100 years young and going strong
Arion Singing Society celebrates its deep German roots
It's not like the old days at the Arion Singing Society.
The soccer club is no more. The dance school has dissipated.
Yet the club is living on in New Milford and enthusiastically celebrating its 100th anniversary.
"The young people are so busy. Today many marry outside of the German culture," said society president Karla Roder, a Kent resident and society member since the 1980s.
"They have been Americanized from childhood," she said.
Still, when it is Oktoberfest in September, "everybody comes" to the New Milford club house, she said. Last Labor Day's weekend crowd was estimated at 3,500.
Revelers of German descent and those being German for the day come to enjoy bratwurst, German beer and German song.
German language students from New Milford High School help the society to prepare for the event and the society reciprocates with an annual scholarship to an outstanding student from the school.
"Some study because their grandparents came from Germany," Mrs. Roder said. "Others plan to study engineering in college.
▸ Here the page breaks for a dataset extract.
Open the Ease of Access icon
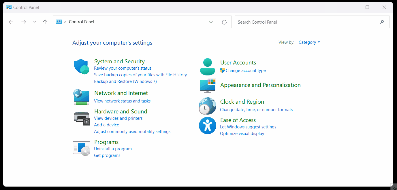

German is the language of that field."
For the society's 147 members, the Arion Singing Society is a home away from home -- a place to foster their parents' and grandparents' national heritage and keep it alive.
This month, for the 100th anniversary, a concert, dinner and dance will take place Sunday at the Amber Room Colonnade in Danbury.
There was a time when society membership grew past 400. The local society became one of 15 clubs in the Connecticut Saengerbund, the German American Singing Societies of New England -- a place it still holds.
"I remember coming to the dances as a teenager on Crosby Street in Danbury," she said. "My parents always belonged. It's a tradition in my family."
The society was formed in 1911 when a group of German immigrants started a male chorus at the Concordia Society in Danbury.
Most of the men had belonged to similar groups in the "Vaterland."
The society had many homes from 1911 to 1985 in Danbury. That year, it moved to its present location on 411 Danbury Road in New Milford.
Its website has meticulous documentation of the society's history, in a web design by Ms. Komlo.
"Ernestine Dillon and Helga Kerler read old Suetterlin (German) script in ledgers going back to the formation of the society," Mrs. Roder said. "Ernestine had a masters in German literature and could read the old script easily."
Mrs. Kerler joined in 1979 -- two years after women were allowed to become members.
She immigrated from Germany in 1955 and belonged to German societies there and in Long Island before moving to the Sandy Hook district of Newtown.
"Women were always allowed to take part and work," Mrs. Kerler said. "The men couldn't have done all they did without the women."
Lilo Pap-Nemes, of Danbury, knows that for a fact. She immigrated from Germany in March 1957 and, by September of that year, was attending society functions.
"I came because I was homesick," Mrs. Pap-Nemes said. "I was 21 and you need to do something when you're young. I had always belonged to clubs in Germany."
Arion choruses have won numerous trophies since the initial one was earned in 1914.
The ladies' chorus came in 1942 and a children's chorus was formed in the 1960s. Today there is one chorus with 38 singers.
Society vice president Gunther Bohnsack and his wife, Herta, have sung in the chorus since the 1970s.
"We've lived in Sherman since 1973," said Mr. Bohnsack, who immigrated from German in 1951. "I was told to show up at the society to sing one Wednesday and have been coming ever since."
"It's a nice connection to the German culture," he added. "The chorus practices together, but when we go to competitions, the women sing and the men sing separately."
Starting in 1992, the first Christkindl Markt was held with "Christmas gifts made by German hands," Mrs. Kerler noted.
"When we have functions at the club house, we serve traditional German dishes," Mrs. Roder said.
"For the Christkindl Markt, we used to bake stolen and traditional cookies," she recalled. "Ten or 15 people would be cooking for two days. The coffee pot was always on."
The older bakers are no longer able to participate, so baking homemade stolen, like other traditions, has gone by the wayside, Mrs. Roder siad,
"The young people are so busy. Today many marry outside of the German culture. They have been Americanized from childhood."